··· SOURCE RECORDS

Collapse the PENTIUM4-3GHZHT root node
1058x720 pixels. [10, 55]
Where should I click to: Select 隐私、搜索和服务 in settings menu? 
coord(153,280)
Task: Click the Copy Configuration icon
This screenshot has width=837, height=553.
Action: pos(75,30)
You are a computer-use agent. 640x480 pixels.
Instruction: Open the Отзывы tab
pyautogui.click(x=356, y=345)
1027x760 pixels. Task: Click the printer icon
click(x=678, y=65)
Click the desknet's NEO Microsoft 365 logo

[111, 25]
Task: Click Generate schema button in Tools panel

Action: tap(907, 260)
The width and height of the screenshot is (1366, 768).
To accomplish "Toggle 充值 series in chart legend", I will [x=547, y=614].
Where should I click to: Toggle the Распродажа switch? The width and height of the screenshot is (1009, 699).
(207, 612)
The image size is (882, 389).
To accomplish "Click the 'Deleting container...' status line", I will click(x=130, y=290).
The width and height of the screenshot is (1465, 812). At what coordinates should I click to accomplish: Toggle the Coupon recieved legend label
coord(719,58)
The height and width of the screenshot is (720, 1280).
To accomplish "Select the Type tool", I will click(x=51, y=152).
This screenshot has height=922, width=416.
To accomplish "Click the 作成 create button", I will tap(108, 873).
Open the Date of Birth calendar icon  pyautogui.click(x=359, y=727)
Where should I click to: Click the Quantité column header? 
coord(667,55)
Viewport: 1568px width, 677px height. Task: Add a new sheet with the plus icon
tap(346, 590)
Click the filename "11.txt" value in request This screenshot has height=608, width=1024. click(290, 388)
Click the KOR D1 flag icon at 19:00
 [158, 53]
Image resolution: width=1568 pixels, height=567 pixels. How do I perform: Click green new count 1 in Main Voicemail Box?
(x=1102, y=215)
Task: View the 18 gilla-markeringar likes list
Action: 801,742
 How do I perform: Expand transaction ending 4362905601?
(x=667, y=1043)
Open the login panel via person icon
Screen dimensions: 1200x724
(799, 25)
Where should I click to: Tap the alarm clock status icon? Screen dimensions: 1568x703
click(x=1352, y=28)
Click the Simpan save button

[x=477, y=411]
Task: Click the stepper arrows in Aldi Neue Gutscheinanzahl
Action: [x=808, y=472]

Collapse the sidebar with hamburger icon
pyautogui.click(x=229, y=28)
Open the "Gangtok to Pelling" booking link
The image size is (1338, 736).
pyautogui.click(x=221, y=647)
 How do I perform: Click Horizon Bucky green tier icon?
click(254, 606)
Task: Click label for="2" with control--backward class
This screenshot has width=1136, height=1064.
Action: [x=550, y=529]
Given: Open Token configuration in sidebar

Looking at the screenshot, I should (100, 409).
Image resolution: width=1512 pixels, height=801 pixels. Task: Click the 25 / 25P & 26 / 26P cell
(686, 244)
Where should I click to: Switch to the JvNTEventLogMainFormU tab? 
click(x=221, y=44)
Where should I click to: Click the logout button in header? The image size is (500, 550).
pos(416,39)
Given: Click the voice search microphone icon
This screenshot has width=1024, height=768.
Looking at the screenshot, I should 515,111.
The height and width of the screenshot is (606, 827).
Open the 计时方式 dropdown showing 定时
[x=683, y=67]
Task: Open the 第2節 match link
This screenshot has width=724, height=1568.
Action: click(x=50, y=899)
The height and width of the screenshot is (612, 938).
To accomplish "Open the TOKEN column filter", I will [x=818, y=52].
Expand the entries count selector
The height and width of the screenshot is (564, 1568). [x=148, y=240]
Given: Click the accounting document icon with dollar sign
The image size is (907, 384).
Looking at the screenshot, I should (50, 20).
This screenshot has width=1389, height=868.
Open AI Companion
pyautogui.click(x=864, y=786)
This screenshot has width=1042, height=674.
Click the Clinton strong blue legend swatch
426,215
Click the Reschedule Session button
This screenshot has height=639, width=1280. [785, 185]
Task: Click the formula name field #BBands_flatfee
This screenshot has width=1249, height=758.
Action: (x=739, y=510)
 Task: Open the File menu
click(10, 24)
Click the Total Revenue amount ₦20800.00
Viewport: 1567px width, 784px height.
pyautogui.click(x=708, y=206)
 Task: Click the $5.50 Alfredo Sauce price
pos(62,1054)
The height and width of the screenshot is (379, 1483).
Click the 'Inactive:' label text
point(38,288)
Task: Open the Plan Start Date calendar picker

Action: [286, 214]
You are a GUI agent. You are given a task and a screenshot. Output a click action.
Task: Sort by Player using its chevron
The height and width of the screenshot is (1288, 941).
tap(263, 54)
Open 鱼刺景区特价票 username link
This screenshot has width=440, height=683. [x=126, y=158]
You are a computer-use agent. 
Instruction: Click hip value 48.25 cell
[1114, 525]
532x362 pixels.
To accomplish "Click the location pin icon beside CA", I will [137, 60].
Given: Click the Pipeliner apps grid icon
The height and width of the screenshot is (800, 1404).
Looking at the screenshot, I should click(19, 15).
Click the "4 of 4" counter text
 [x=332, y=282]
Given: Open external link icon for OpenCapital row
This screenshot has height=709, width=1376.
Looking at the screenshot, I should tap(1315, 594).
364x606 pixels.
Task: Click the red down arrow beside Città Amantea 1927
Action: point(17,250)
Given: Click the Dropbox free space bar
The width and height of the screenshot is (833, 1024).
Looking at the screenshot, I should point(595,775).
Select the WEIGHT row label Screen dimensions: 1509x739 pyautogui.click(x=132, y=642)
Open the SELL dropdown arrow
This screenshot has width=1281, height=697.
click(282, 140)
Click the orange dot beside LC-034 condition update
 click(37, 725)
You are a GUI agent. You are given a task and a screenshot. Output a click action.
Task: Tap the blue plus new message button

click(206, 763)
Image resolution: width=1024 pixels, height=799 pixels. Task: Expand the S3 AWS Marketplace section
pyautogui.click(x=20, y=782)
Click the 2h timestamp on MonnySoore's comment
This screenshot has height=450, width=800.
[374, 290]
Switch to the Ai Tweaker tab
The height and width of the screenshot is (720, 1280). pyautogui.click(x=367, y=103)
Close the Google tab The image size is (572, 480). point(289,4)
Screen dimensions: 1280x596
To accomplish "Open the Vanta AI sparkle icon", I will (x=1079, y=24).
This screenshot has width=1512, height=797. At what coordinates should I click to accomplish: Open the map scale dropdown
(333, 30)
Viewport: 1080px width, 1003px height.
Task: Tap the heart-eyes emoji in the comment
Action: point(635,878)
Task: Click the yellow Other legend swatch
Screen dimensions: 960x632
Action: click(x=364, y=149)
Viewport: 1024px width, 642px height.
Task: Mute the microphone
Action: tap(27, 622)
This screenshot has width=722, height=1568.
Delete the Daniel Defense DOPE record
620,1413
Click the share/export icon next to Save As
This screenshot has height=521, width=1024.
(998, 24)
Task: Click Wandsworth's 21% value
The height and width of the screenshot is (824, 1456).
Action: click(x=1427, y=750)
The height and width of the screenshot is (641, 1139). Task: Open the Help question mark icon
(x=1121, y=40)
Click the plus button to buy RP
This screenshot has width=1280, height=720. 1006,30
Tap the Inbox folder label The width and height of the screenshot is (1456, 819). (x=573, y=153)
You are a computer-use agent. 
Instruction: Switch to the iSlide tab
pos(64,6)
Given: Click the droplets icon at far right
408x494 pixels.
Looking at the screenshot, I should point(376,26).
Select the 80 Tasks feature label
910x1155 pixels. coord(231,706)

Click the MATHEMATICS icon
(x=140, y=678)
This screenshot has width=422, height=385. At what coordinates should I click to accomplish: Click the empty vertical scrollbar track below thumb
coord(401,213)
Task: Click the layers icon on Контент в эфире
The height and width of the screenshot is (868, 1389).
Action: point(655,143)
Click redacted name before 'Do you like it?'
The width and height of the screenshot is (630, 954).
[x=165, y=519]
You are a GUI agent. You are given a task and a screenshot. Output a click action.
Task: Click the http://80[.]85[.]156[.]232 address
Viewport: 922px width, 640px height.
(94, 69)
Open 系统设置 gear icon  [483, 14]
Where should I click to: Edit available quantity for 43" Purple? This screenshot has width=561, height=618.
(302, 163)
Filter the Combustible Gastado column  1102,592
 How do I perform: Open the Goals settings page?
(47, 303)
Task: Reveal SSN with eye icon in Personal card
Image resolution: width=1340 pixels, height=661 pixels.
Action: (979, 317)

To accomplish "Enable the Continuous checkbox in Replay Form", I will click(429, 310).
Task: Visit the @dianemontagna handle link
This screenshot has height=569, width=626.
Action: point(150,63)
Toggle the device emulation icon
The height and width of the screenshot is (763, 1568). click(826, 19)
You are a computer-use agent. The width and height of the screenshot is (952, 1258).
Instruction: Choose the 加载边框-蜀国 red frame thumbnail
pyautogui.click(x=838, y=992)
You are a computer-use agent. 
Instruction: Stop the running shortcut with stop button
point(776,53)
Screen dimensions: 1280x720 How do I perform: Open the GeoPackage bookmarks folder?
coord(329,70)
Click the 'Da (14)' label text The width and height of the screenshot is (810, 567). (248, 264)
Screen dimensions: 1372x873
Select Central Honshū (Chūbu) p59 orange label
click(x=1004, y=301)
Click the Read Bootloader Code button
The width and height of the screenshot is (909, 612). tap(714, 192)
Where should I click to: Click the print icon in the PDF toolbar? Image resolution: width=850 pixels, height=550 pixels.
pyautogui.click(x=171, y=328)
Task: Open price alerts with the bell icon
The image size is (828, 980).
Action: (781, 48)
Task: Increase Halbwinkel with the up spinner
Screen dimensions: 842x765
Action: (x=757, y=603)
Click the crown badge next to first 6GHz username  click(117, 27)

······

WORK REQUEST: Everything above from the line containing "Task: Click Generate" down to the line containing "The image size is (882, 389)." should be copied exactly, both end lines included, and nothing else.

PROBLEM SOLUTION:
Task: Click Generate schema button in Tools panel

Action: tap(907, 260)
The width and height of the screenshot is (1366, 768).
To accomplish "Toggle 充值 series in chart legend", I will [x=547, y=614].
Where should I click to: Toggle the Распродажа switch? The width and height of the screenshot is (1009, 699).
(207, 612)
The image size is (882, 389).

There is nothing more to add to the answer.